Si la livraison des vaccins fournis dans le cadre du mécanisme COVAX est bien accueillie dans le monde entier, la faiblesse des systèmes de santé, notamment le manque de personnel de santé, contribue à accroître les problèmes d'accès et de livraison sur le terrain.
En outre, les problèmes d'équité ne disparaissent pas après la livraison physique des vaccins dans chaque pays ; dans certaines nations, riches ou pauvres, les inégalités de distribution peuvent persister.

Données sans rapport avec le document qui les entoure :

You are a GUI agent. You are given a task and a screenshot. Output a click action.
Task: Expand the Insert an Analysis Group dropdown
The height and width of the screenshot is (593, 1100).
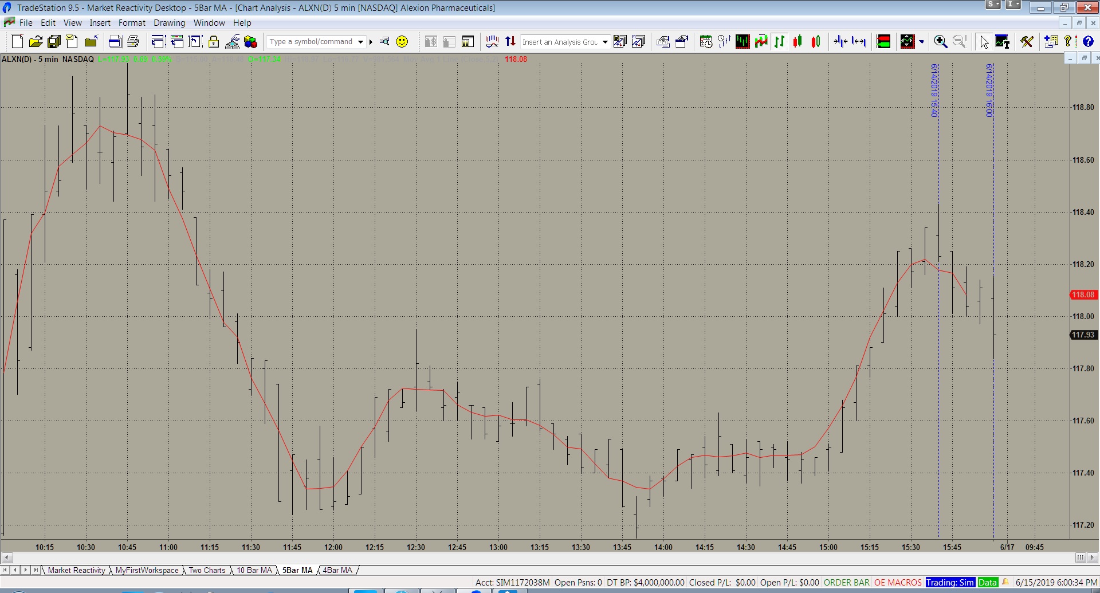point(605,42)
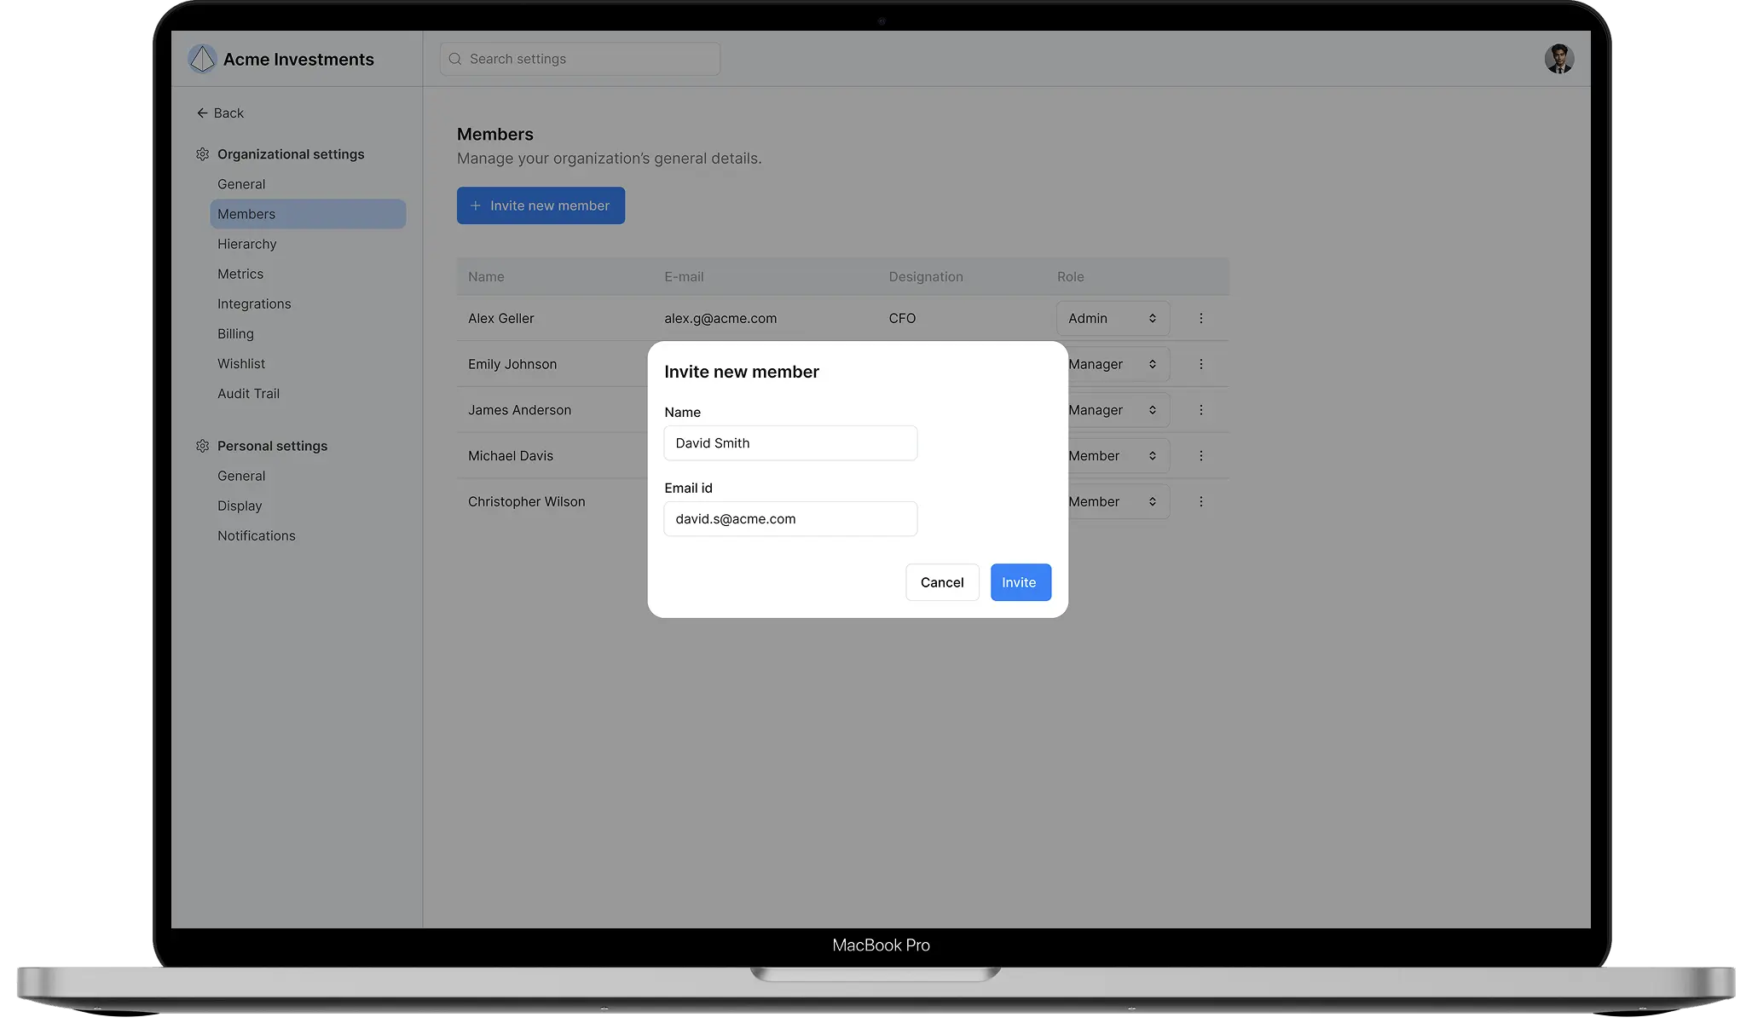1752x1023 pixels.
Task: Click the Invite new member button
Action: [x=541, y=205]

Il convient également de rappeler que l'obligation de fournir un accès équitable aux soins de santé n'est pas une question nouvelle, mais qu'elle est au cœur de la réalisation des objectifs de développement durable. En particulier pour l'objectif 3 sur la santé et le bien-être, qui vise une couverture sanitaire universelle et des médicaments et vaccins essentiels abordables pour tous.
Le Dr Tedros Adhanom Ghebreyesus, directeur général de l'Organisation mondiale de la santé, Achim Steiner, administrateur du Programme des Nations unies pour le développement, et Vera Songwe, qui dirige la Commission économique des Nations unies pour l'Afrique, ont participé à la conversation de lundi sur l'équité en matière de vaccins, dans le cadre d'une série de réunions intitulée "Momentum for Advancing the Sustainable Development Goals".